- Problem statement -
Copy every one of the entries below word for word.

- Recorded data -

** START **

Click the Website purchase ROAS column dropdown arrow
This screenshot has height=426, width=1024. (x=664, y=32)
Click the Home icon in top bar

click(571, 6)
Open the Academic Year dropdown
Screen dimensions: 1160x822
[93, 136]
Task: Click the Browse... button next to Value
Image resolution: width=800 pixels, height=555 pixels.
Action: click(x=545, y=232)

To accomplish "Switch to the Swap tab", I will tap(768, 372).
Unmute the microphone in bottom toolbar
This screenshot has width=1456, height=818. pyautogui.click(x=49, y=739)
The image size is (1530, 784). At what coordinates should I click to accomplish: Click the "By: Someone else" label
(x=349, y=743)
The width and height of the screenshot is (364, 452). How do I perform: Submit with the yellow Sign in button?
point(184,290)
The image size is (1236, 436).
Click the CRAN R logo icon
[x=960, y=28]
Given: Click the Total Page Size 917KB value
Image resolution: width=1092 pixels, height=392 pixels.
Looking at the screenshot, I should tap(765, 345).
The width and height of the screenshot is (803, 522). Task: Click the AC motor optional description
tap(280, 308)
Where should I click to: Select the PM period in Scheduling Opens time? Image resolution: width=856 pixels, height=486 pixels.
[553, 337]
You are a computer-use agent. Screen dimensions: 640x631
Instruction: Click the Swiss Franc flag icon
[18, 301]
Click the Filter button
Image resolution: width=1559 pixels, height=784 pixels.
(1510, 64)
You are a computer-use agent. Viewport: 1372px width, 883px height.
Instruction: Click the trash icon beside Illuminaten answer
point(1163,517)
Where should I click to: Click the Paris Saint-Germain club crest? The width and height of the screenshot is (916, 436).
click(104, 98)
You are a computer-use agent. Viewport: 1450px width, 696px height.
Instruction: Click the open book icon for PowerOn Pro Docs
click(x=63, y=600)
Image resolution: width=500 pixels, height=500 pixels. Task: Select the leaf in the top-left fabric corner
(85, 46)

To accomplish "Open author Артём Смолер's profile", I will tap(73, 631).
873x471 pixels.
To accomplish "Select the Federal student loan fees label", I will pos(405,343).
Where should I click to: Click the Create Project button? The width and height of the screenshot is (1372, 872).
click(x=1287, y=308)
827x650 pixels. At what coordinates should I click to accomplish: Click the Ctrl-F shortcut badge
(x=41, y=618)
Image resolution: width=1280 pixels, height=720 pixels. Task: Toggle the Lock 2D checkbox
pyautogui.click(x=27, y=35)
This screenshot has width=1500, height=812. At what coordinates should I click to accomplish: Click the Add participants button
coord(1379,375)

** END **

- Expected answer -
Click the Website purchase ROAS column dropdown arrow
This screenshot has height=426, width=1024. (x=664, y=32)
Click the Home icon in top bar

click(571, 6)
Open the Academic Year dropdown
Screen dimensions: 1160x822
[93, 136]
Task: Click the Browse... button next to Value
Image resolution: width=800 pixels, height=555 pixels.
Action: click(x=545, y=232)

To accomplish "Switch to the Swap tab", I will tap(768, 372).
Unmute the microphone in bottom toolbar
This screenshot has width=1456, height=818. pyautogui.click(x=49, y=739)
The image size is (1530, 784). At what coordinates should I click to accomplish: Click the "By: Someone else" label
(x=349, y=743)
The width and height of the screenshot is (364, 452). How do I perform: Submit with the yellow Sign in button?
point(184,290)
The image size is (1236, 436).
Click the CRAN R logo icon
[x=960, y=28]
Given: Click the Total Page Size 917KB value
Image resolution: width=1092 pixels, height=392 pixels.
Looking at the screenshot, I should tap(765, 345).
The width and height of the screenshot is (803, 522). Task: Click the AC motor optional description
tap(280, 308)
Where should I click to: Select the PM period in Scheduling Opens time? Image resolution: width=856 pixels, height=486 pixels.
[553, 337]
You are a computer-use agent. Screen dimensions: 640x631
Instruction: Click the Swiss Franc flag icon
[18, 301]
Click the Filter button
Image resolution: width=1559 pixels, height=784 pixels.
(1510, 64)
You are a computer-use agent. Viewport: 1372px width, 883px height.
Instruction: Click the trash icon beside Illuminaten answer
point(1163,517)
Where should I click to: Click the Paris Saint-Germain club crest? The width and height of the screenshot is (916, 436).
click(104, 98)
You are a computer-use agent. Viewport: 1450px width, 696px height.
Instruction: Click the open book icon for PowerOn Pro Docs
click(x=63, y=600)
Image resolution: width=500 pixels, height=500 pixels. Task: Select the leaf in the top-left fabric corner
(85, 46)

To accomplish "Open author Артём Смолер's profile", I will tap(73, 631).
873x471 pixels.
To accomplish "Select the Federal student loan fees label", I will pos(405,343).
Where should I click to: Click the Create Project button? The width and height of the screenshot is (1372, 872).
click(x=1287, y=308)
827x650 pixels. At what coordinates should I click to accomplish: Click the Ctrl-F shortcut badge
(x=41, y=618)
Image resolution: width=1280 pixels, height=720 pixels. Task: Toggle the Lock 2D checkbox
pyautogui.click(x=27, y=35)
This screenshot has width=1500, height=812. At what coordinates should I click to accomplish: Click the Add participants button
coord(1379,375)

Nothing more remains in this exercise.